A protective agent for preventing deterioration of a physiologically active substance when freeze-drying a mixture composed of the physiologically active substance and water,
A protective agent for lyophilization, comprising an amino acid ester in which the α-position amino group is modified or an amino acid amide in which the α-position amino group is modified. The protective agent according to claim 1, wherein the physiologically active substance is at least one selected from the group consisting of enzymes, recombinant proteins, antibodies, peptides, amino acids, nucleic acids, sugars, antibiotics and vitamins.

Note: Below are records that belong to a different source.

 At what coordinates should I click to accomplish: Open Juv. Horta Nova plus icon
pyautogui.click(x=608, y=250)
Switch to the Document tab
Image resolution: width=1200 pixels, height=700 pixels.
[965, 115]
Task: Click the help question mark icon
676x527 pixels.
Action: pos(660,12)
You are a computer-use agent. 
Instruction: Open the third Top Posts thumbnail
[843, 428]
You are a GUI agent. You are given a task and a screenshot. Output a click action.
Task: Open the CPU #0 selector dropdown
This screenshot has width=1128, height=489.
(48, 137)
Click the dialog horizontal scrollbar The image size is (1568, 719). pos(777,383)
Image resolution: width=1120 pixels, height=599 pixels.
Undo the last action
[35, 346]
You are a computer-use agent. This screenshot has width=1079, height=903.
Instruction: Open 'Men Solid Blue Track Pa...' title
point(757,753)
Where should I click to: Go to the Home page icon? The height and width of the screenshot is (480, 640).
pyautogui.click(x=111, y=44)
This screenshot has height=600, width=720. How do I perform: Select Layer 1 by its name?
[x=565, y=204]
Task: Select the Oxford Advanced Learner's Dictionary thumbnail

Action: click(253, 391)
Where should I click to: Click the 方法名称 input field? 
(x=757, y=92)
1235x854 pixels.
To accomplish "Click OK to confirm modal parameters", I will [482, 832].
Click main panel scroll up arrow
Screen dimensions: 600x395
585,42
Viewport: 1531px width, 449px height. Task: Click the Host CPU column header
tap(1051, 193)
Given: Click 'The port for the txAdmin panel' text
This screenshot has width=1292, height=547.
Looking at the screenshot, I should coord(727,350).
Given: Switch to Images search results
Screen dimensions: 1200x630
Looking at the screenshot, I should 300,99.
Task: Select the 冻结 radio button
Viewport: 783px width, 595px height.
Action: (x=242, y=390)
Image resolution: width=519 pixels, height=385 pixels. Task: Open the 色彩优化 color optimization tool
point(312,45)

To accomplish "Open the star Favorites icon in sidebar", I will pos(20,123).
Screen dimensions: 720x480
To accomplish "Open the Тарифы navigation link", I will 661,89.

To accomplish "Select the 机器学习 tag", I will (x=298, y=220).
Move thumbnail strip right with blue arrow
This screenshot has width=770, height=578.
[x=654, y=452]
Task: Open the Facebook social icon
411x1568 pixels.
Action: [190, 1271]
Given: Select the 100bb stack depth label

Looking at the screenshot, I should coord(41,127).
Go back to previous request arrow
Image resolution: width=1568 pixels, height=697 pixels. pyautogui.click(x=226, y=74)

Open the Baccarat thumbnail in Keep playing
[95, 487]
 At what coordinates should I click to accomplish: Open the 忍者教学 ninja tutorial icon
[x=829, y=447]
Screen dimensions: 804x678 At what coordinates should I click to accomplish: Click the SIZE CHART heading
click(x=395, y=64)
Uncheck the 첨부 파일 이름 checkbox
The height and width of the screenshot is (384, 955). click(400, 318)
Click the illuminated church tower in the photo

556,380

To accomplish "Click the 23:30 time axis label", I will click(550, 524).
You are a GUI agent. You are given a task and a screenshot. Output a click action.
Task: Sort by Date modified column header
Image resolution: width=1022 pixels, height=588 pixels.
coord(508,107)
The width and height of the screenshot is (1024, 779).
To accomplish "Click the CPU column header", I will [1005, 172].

The protective agent according to claim 1 or 2, wherein the modified amino group is an acylamino group represented by formula (1) or an imino group represented by formula (2).

-NHCOR ¹ (1)
^{-N = C (R 2) R} 3 (2)

R ¹ is a hydrocarbon group having 1 to 21 carbon atoms which may contain a hydrogen atom or a hetero atom, R ² and R ³ are each independently a hydrocarbon group having 1 to 17 carbon atoms which may contain a hydrogen atom or a hetero atom. Represents. The protective agent according to any one of claims 1 to 3, wherein the amino acid constituting the amino acid ester or amino acid amide is arginine, histidine, lysine, asparagine or glutamine. In the presence of a lyophilization protective agent containing an amino acid ester in which the amino group at the α-position is modified or an amino acid amide in which the amino group at the α-position is modified,
A method for producing a physiologically active substance, which comprises freeze-drying a mixture composed of a physiologically active substance and water to produce a physiologically active substance. The production method according to claim 5, wherein the physiologically active substance is at least one selected from the group consisting of enzymes, recombinant proteins, antibodies, peptides, amino acids, nucleic acids, sugars, antibiotics and vitamins. The production method according to claim 5 or 6, wherein the modified amino group is an acylamino group represented by the formula (1) or an imino group represented by the formula (2).

-NHCOR ¹ (1)
^{-N = C (R 2) R} 3 (2)

R ¹ is a hydrocarbon group having 1 to 21 carbon atoms which may contain a hydrogen atom or a hetero atom, R ² and R ³ are each independently a hydrocarbon group having 1 to 17 carbon atoms which may contain a hydrogen atom or a hetero atom. Represents. The production method according to any one of claims 5 to 7, wherein the amino acid constituting the amino acid ester or amino acid amide is arginine, histidine, lysine, asparagine or glutamine.